Raising subscription events can exponentially increase the load on each of your servers if not planned correctly. Think carefully when you deploy subscriptions to your application.

Dispatch Queue Monitoring

Internally, whenever a subscription server instance receives an event, the router checks to see which of the currently connected clients need to process that event. The client/event combination is then put into a dispatch queue that is continually processed via an internal, background service according to the throttling limits you've specified. If events are received faster than they can be dispatched they are queued, in memory, until resources are freed up.

There is a built-in monitoring of this queue that will automatically record a log event when a given threshold is reached.

Default Event Alert Threshold

This log event is recorded at a Critical level when the queue reaches 10,000 events. This alert is then re-recorded once every 5 minutes if the queue remains above 10,000 events.

Custom Event Alert Thresholds

In some high volume scenarios, its not uncommon or unexpected for the dispatch queue to spike beyond the default monitoring levels from time to time.

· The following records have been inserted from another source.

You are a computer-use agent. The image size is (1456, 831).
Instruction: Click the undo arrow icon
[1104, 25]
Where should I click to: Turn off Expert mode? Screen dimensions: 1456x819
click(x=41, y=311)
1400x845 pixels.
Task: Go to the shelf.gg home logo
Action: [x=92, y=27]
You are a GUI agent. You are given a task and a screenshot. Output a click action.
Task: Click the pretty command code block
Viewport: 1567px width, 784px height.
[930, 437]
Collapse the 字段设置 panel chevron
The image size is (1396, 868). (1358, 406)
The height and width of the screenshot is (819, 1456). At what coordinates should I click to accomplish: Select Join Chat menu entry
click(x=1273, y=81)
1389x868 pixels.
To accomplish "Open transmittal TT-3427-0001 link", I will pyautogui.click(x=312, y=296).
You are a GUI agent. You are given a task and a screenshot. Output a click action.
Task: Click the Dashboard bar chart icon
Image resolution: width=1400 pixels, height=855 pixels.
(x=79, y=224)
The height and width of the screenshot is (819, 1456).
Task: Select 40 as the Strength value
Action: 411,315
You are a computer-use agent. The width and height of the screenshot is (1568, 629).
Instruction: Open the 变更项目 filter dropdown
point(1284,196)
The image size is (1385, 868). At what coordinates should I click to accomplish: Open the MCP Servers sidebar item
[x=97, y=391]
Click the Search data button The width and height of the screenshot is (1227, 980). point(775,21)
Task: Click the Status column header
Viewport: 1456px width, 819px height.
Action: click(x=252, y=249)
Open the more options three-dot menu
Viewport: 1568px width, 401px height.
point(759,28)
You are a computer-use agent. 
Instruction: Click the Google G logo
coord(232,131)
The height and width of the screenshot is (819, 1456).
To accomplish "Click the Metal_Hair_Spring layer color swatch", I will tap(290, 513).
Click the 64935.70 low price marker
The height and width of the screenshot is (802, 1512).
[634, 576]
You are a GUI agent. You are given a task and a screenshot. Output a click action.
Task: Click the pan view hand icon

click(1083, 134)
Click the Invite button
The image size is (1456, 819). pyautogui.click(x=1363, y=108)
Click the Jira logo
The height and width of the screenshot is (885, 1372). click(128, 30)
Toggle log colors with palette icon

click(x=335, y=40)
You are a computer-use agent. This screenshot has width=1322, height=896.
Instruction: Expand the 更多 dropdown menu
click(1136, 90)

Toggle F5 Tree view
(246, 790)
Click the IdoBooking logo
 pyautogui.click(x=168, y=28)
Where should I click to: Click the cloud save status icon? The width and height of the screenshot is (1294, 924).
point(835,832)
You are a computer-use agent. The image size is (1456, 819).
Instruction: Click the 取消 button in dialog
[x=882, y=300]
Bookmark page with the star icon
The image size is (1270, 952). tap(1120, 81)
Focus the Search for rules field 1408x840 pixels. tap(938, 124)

If you need more granular control of the notifications, register an instance of ISubscriptionClientDispatchQueueAlertSettings to your DI container before adding GraphQL and your settings will be used instead.

In the example below, if the queue reaches 1,000 events, the debug level alert will be recorded. If 30 seconds pass and the queue is still above 1000 events, the debug level alert will be recorded again. However, if the queue crosses 10,000 events then the warning level alert will be recorded (the debug alert is then ignored). If the queue reaches 100k events then a critical level alert will be recorded every 15 seconds until it drops below 100k.

Lower level thresholds (as determined by number of queued events) will not be triggered if a higher level is on active cool down.

Custom Dispatch Queue Monitoring
// startup configuration

var thresholds = new SubscriptionClientDispatchQueueAlertSettings();
thresholds.AddThreshold(
LogLevel.Debug,
1000,
TimeSpan.FromSeconds(30));

thresholds.AddThreshold(
LogLevel.Warning,
10000,
TimeSpan.FromSeconds(120));

thresholds.AddThreshold(
LogLevel.Critical,
100000,
TimeSpan.FromSeconds(15));

// register as a singleton
services.AddSingleton<ISubscriptionClientDispatchQueueAlertSettings>(alerts);

// normal graphql configuration
services.AddGraphQL()
.AddSubscriptions();
tip

Consider using the built in SubscriptionClientDispatchQueueAlertSettings object for a standard implementation of the required interface.

General Tips

DO exit a subscription with this.SkipSubscriptionEvent() as soon as possible.

DO secure your business objects. Subscriptions will receive every event raised against the field they are subscribed to, regardless of the data.

🧨 DON'T rely on database queries or other IO to determine if an event should be skipped.